Did you know that?
Amsterdam has 165 canals!
If we’re honest with you, a holiday to Amsterdam is an eye-opening experience. Why?
Because Amsterdam is full of contrasts. It combines so many cultures, ideologies, and lifestyles, creating a quirky atmosphere you won’t find anywhere else!
To discover ALL you need to know about planning a holiday to Amsterdam, from how to get there and around to the best areas to stay and many insider tips, all you have to do is read on!
Amsterdam is one of the most picturesque European cities you’ll ever visit! Iconic architecture, postcard-perfect canals, a world-famous cycling culture, cosy coffee shops, delicious local cuisine, colorful tulip fields, and impeccable style are just some of the reasons why you should visit Amsterdam! But…where should you start from?
Stick with us to find out everything about this fascinating city, from how to get to Amsterdam and where to stay to the best things to do in Amsterdam and the best foods to try.

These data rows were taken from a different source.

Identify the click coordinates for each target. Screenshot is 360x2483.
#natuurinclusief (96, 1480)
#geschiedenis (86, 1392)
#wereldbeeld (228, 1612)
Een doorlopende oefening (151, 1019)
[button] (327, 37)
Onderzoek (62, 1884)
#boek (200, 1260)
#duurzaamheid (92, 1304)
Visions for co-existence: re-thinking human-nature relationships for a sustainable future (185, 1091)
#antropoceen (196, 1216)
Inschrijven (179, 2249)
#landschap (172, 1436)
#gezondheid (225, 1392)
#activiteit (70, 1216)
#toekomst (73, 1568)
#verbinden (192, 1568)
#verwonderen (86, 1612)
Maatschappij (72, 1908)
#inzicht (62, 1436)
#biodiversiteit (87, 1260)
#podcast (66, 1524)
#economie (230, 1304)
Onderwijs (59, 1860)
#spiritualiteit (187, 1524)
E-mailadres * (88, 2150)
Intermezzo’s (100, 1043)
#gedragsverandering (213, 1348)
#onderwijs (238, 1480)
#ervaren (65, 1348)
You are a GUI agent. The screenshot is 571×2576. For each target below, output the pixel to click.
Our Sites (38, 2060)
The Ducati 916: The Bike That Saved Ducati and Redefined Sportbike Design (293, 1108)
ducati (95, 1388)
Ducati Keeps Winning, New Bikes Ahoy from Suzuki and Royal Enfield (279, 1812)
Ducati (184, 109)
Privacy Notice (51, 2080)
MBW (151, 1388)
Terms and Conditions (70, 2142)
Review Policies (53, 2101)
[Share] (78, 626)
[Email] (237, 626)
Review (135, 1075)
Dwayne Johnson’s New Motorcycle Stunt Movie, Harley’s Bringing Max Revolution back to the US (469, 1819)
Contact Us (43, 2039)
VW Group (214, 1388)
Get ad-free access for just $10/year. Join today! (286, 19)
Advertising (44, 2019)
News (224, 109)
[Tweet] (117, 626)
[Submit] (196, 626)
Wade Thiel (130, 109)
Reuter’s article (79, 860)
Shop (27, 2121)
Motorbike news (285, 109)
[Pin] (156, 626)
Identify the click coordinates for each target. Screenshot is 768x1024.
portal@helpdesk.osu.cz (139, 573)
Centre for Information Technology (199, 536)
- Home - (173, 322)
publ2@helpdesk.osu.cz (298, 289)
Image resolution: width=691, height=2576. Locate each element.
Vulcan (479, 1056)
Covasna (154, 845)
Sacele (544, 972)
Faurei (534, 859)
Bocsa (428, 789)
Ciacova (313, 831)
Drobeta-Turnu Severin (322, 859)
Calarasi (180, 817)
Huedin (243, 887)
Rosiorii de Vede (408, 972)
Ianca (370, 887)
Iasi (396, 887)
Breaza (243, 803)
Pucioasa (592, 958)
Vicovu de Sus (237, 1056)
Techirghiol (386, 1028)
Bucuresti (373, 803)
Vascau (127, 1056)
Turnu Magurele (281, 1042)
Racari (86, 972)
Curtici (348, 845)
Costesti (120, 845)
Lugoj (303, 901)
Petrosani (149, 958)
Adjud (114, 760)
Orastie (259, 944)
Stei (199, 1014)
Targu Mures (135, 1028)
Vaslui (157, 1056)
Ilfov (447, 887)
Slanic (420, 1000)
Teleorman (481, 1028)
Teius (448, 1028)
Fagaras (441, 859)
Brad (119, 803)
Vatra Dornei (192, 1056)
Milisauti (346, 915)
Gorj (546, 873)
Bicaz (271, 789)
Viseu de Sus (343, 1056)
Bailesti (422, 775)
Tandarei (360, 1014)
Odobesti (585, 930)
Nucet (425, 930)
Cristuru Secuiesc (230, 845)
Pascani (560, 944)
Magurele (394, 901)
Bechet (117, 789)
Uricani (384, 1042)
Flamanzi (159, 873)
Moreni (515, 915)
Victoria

Amsterdam is every photographer’s dream! The tilting houses, endless tulip fields, and charming neighbourhoods create an insanely photogenic setting. Some of the most iconic places in Amsterdam are Anne Frank House, Van Gogh Museum, the Floating Flower Market, the Sunday Market, and the Royal Palace. Also, don’t be surprised by the number of bikes in the city. Bicycle is the main means of transportation in Amsterdam, not only for locals and tourists alike!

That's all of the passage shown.